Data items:

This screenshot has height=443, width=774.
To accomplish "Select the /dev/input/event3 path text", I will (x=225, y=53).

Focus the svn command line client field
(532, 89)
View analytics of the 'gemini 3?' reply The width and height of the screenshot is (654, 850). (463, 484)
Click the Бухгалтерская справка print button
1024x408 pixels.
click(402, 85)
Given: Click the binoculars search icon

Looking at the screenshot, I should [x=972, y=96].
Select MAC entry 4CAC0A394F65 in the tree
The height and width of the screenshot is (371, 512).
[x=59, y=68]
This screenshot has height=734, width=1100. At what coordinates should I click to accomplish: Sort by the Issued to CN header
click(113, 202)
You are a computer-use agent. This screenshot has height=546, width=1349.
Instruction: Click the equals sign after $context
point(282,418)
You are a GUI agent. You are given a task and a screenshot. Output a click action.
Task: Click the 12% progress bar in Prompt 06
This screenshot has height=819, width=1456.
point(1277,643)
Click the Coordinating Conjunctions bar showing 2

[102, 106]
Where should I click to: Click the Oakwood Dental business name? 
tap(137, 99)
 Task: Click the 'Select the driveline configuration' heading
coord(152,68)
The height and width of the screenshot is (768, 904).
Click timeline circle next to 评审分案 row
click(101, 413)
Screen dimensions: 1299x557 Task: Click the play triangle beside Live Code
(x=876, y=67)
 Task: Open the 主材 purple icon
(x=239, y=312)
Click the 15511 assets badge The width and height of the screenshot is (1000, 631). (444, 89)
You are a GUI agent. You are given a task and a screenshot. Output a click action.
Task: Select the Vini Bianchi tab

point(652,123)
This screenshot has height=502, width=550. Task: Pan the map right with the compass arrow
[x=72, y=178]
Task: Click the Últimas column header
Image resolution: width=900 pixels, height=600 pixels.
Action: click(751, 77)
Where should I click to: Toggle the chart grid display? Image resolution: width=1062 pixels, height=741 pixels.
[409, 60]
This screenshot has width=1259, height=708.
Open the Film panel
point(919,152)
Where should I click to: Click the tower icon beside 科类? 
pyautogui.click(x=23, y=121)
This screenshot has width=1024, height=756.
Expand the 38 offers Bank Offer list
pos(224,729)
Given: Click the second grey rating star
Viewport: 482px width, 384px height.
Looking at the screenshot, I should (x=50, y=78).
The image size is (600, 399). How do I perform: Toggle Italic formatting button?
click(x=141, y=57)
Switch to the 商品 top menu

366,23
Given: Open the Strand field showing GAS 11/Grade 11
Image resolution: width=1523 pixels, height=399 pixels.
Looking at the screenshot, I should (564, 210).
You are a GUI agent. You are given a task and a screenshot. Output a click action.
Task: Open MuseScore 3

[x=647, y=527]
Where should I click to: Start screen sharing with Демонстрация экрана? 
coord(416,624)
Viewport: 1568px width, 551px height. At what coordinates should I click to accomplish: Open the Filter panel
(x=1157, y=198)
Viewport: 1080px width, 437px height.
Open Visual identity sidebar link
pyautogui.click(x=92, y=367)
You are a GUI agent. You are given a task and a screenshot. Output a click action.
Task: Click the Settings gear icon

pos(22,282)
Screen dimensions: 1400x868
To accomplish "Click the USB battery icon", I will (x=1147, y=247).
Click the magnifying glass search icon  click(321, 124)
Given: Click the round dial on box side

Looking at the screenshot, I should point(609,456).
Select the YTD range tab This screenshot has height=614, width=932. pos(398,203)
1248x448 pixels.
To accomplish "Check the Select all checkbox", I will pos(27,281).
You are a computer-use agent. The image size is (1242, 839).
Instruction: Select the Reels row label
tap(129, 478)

What you need to do: Word for word, retype all of the entries above.

Written response:
This screenshot has height=443, width=774.
To accomplish "Select the /dev/input/event3 path text", I will (x=225, y=53).

Focus the svn command line client field
(532, 89)
View analytics of the 'gemini 3?' reply The width and height of the screenshot is (654, 850). (463, 484)
Click the Бухгалтерская справка print button
1024x408 pixels.
click(402, 85)
Given: Click the binoculars search icon

Looking at the screenshot, I should [x=972, y=96].
Select MAC entry 4CAC0A394F65 in the tree
The height and width of the screenshot is (371, 512).
[x=59, y=68]
This screenshot has height=734, width=1100. At what coordinates should I click to accomplish: Sort by the Issued to CN header
click(113, 202)
You are a computer-use agent. This screenshot has height=546, width=1349.
Instruction: Click the equals sign after $context
point(282,418)
You are a GUI agent. You are given a task and a screenshot. Output a click action.
Task: Click the 12% progress bar in Prompt 06
This screenshot has height=819, width=1456.
point(1277,643)
Click the Coordinating Conjunctions bar showing 2

[102, 106]
Where should I click to: Click the Oakwood Dental business name? 
tap(137, 99)
 Task: Click the 'Select the driveline configuration' heading
coord(152,68)
The height and width of the screenshot is (768, 904).
Click timeline circle next to 评审分案 row
click(101, 413)
Screen dimensions: 1299x557 Task: Click the play triangle beside Live Code
(x=876, y=67)
 Task: Open the 主材 purple icon
(x=239, y=312)
Click the 15511 assets badge The width and height of the screenshot is (1000, 631). (444, 89)
You are a GUI agent. You are given a task and a screenshot. Output a click action.
Task: Select the Vini Bianchi tab

point(652,123)
This screenshot has height=502, width=550. Task: Pan the map right with the compass arrow
[x=72, y=178]
Task: Click the Últimas column header
Image resolution: width=900 pixels, height=600 pixels.
Action: click(751, 77)
Where should I click to: Toggle the chart grid display? Image resolution: width=1062 pixels, height=741 pixels.
[409, 60]
This screenshot has width=1259, height=708.
Open the Film panel
point(919,152)
Where should I click to: Click the tower icon beside 科类? 
pyautogui.click(x=23, y=121)
This screenshot has width=1024, height=756.
Expand the 38 offers Bank Offer list
pos(224,729)
Given: Click the second grey rating star
Viewport: 482px width, 384px height.
Looking at the screenshot, I should (x=50, y=78).
The image size is (600, 399). How do I perform: Toggle Italic formatting button?
click(x=141, y=57)
Switch to the 商品 top menu

366,23
Given: Open the Strand field showing GAS 11/Grade 11
Image resolution: width=1523 pixels, height=399 pixels.
Looking at the screenshot, I should (564, 210).
You are a GUI agent. You are given a task and a screenshot. Output a click action.
Task: Open MuseScore 3

[x=647, y=527]
Where should I click to: Start screen sharing with Демонстрация экрана? 
coord(416,624)
Viewport: 1568px width, 551px height. At what coordinates should I click to accomplish: Open the Filter panel
(x=1157, y=198)
Viewport: 1080px width, 437px height.
Open Visual identity sidebar link
pyautogui.click(x=92, y=367)
You are a GUI agent. You are given a task and a screenshot. Output a click action.
Task: Click the Settings gear icon

pos(22,282)
Screen dimensions: 1400x868
To accomplish "Click the USB battery icon", I will (x=1147, y=247).
Click the magnifying glass search icon  click(321, 124)
Given: Click the round dial on box side

Looking at the screenshot, I should point(609,456).
Select the YTD range tab This screenshot has height=614, width=932. pos(398,203)
1248x448 pixels.
To accomplish "Check the Select all checkbox", I will pos(27,281).
You are a computer-use agent. The image size is (1242, 839).
Instruction: Select the Reels row label
tap(129, 478)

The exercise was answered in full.